The carbon trade came about in response to the Kyoto Protocol. Adopted in Kyoto, Japan, in December 1997, the Kyoto Protocol called for 38 industrialized economies to reduce their greenhouse gas emissions between the years 2008 to 2012 to levels 5.2% lower than those of 1990. Carbon is an element stored in fossil fuels such as coal and oil. When these fuels are burned, carbon dioxide is released and acts as a greenhouse gas.
- Carbon trade is the buying and selling of credits that permit a company or other entity to emit a certain amount of carbon dioxide.
- The value of the carbon is based on the ability of the country to store it or to prevent it from being released into the atmosphere.
- Debate over carbon trade is inevitable since it involves finding a compromise between profit, equality, and ecological concerns.
- A global carbon trading framework agreed upon at the 2021 Glasgow Climate Change Summit has set rules for a unified carbon trading market.
The idea behind carbon trading is quite similar to the trading of securities or commodities in a marketplace. Carbon is given an economic value, allowing people, companies, or nations to trade it. If a nation buys carbon, it is buying the right to burn it, and a nation selling carbon gives up its rights to burn it. The value of the carbon is based on the ability of the country to store it or to prevent it from being released into the atmosphere. (The better you are at storing it, the more you can charge for it.)
The Kyoto Protocol is an international agreement that aimed to reduce carbon dioxide (CO2) emissions and the presence of greenhouse gases (GHG) in the atmosphere.
Carbon Trading Basics
The carbon trading market facilitates the buying and selling of the rights to emit greenhouse gases. The industrialized nations, for which reducing emissions is a daunting task, buy the emission rights from another nation whose industries do not produce as much of these gases. The market for carbon is possible because the goal of the Kyoto Protocol was to reduce emissions as a collective.
On the one hand, carbon trading seems like a win-win situation: greenhouse gas emissions may be reduced while some countries reap economic benefits. On the other hand, critics of the idea feel some countries exploit the trading system and the consequences are negative. While carbon trading may have its merits, the debate over this type of market is inevitable, since it involves finding a compromise between profit, equality, and ecological concerns.
Global Carbon Trade Framework Agreed at COP26 Climate Change Summit
After successful negotiations at the 2021 Glasgow COP26 Climate Summit, global carbon trading now has a more structured framework for countries to follow. The agreed-upon rules set clear guidelines of how the carbon market will work for bilateral deals between countries and in a United Nations-supervised marketplace.

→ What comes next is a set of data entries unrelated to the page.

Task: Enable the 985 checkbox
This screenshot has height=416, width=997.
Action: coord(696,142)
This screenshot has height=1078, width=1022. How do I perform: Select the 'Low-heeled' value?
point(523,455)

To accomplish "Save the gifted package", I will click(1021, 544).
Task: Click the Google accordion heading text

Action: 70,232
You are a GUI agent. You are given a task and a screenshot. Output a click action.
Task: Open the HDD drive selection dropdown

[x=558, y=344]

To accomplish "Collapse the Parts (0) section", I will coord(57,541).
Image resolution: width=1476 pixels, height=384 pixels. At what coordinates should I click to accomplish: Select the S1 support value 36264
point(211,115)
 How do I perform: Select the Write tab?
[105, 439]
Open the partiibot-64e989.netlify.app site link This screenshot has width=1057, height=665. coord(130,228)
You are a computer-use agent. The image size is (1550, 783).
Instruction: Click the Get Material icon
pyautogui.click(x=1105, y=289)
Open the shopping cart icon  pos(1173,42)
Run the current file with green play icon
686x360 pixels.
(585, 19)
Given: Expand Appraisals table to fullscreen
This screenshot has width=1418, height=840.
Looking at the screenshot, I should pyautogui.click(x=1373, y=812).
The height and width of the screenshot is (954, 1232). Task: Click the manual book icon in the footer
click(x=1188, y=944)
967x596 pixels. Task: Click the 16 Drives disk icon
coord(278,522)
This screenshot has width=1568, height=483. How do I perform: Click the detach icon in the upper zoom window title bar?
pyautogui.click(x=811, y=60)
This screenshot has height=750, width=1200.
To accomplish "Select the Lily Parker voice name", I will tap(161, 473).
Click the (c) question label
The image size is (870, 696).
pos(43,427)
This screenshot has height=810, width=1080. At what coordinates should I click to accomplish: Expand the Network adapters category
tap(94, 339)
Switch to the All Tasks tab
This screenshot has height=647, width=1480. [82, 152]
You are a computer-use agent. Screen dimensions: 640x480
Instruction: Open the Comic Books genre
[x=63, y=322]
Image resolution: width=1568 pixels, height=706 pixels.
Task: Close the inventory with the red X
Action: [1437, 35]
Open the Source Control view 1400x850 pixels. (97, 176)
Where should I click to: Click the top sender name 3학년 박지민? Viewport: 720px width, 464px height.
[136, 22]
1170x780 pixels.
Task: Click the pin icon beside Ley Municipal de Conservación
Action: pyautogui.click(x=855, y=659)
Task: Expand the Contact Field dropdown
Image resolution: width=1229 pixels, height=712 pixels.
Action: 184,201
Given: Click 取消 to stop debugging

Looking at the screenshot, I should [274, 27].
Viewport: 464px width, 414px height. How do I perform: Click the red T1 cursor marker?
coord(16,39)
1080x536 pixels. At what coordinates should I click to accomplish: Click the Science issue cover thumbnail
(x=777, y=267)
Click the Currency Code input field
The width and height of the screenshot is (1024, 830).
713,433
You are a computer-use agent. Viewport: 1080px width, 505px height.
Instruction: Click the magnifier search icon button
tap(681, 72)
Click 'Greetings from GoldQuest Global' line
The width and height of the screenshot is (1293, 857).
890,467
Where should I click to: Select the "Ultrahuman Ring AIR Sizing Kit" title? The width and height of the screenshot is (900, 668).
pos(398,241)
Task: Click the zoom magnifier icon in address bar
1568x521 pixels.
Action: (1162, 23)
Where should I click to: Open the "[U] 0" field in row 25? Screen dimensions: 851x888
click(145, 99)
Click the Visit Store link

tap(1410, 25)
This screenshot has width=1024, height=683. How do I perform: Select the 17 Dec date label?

In a nutshell, the basics of the agreement revolve around carbon credit offsets. For example, nations that reduce their emissions more than they had pledged receive credits that can then be sold to countries where it's costly to cut greenhouse gasses. The agreement aims to incentivize nations to make greater investments in climate mitigation initiatives and technologies, such as producing more renewable energy, to generate credits that they can trade.
A carbon credit is a permit that allows the company that holds it to emit a certain amount of carbon dioxide or other greenhouse gases. One carbon credit permits the emission of a mass equal to one ton of carbon dioxide.
Carbon credit trading has surged in recent years as climate change continues to make headlines. The value of global carbon markets grew by 20% in 2020, marking its fourth year of consecutive growth, according to a McKinsey report. Some estimates place the value of a unified global carbon market at $100 billion. Corporations are also making more references to carbon as investors place increased importance on environmental management. UBS analysis of earnings call transcripts reveals that mentions of "carbon" and associated terms over the past three years have tripled to about 1,600 per quarter.